_Extract:_
.....
“If I covet any place on earth but the dust at the foot of the Cross, then I know nothing of Calvary love.” — Amy Carmichael
January 8 — The first Sunday I attended a Mormon Church I wore my cross necklace. I didn’t think anything of it because, I believed this was a Christian church. There should be no problem with a Christian wearing a cross necklace in a Christian church, right?
It didn’t take long to find out how wrong I was. After the service. I noticed people staring at me and talking about me. I heard one lady whisper to her friend, “maybe she doesn’t know?”. I asked my husband and his mom about why I was getting those reactions and they said it was probably because of my necklace.
In his talk during the October 2022 General Conference Elder Jeffery R. Holland talked about why his church has refused to embrace the cross as a symbol of Jesus’ sacrifice.
He begins by explaining “why we generally do not use the iconography of the cross,”.
He talked about how the Romans used the cross as a “brutal instrument” for torture. He went on to say-
“By the fourth and fifth centuries, a cross was being introduced as a symbol of generalized Christianity, but ours is not a “generalized Christianity.
Being neither Catholic nor Protestant, we are, rather, a restored church, the restored New Testament Church. Thus, our origins and our authority go back before the time of councils, creeds, and iconography. In this sense, the absence of a symbol that was late coming into common use is yet another evidence that The Church of Jesus Christ of Latter-day Saints is a restoration of true Christian beginnings.”
.....
_Dataset extract:_
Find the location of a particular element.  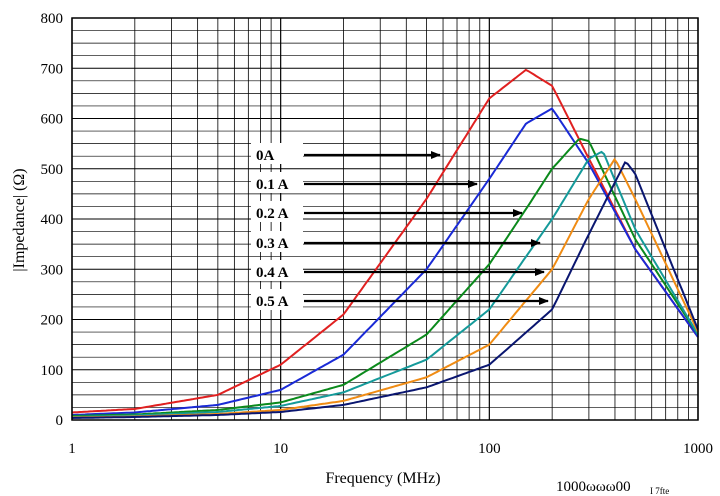

x-tick-label: 100 is located at coordinates (490, 449).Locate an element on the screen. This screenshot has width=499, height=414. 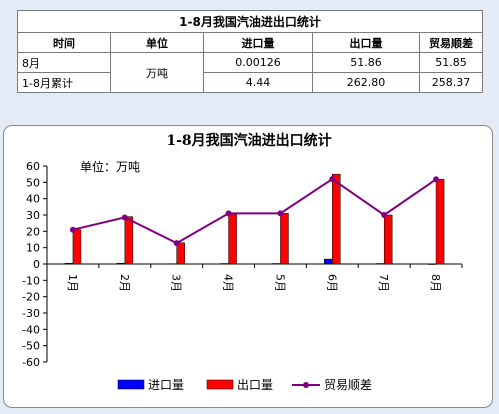
y-tick-label: -20 is located at coordinates (31, 298).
.....
_What is needed:_ Pick up the essay on wearing a cross necklace to a Latter-day Saints service after its last sentence and carry it forward.

_Response area:_
I wonder how Holland would have responded to 1 Corinthians 1:18–
For the message of the cross is foolishness to those who are perishing, but to us who are being saved it is the power of God.
Holland said that the Mormon Church is “a restoration of true Christian beginnings.” In truth the Mormon Church bears no resemblance to the early Christian church.
The only way Joseph Smith was able to deceive people as he did was to get them to doubt the Bible, and to doubt God. He said things that tickled their ears and piqued their curiosity by telling them outlandish tales as he preached another gospel to them. All these things God has warned us about in his Word.
As I was writing this article, I recalled hearing a Mormon leader say when asked why their church doesn’t have a cross, (paraphrasing) we don’t worship the Jesus on the Cross, we worship the resurrected Jesus.
I did a quick search and found a talk by Gordan B. Hinckley, where he said –
“I do not wish to give offense to any of my Christian brethren who use the cross on the steeples of their cathedrals and at the altars of their chapels, who wear it on their vestments, and imprint it on their books and other literature. But for us, the cross is the symbol of the dying Christ, while our message is a declaration of the Living Christ.” (April 1975 General Conference, Gordon B. Hinckley)
He completely missed the point of the cross. It was there that Jesus paid the price of our sins, which is where the atonement happened, and not in the Garden of Gethsemane as Mormons believe.
They don’t want to think about what brought him there, and what that means for them. To say the cross is a “symbol of generalized Christianity” is a slap in the face to what Jesus endured. To belittle it in such a way is unthinkable to me.
There are so many wonderful old hymns about the cross, that you’ll never see in a Mormon Hymnal. The early Church knew how important the message of the cross was for their life and those around them. If the Mormon Church wants to “restore” things they might want to start there.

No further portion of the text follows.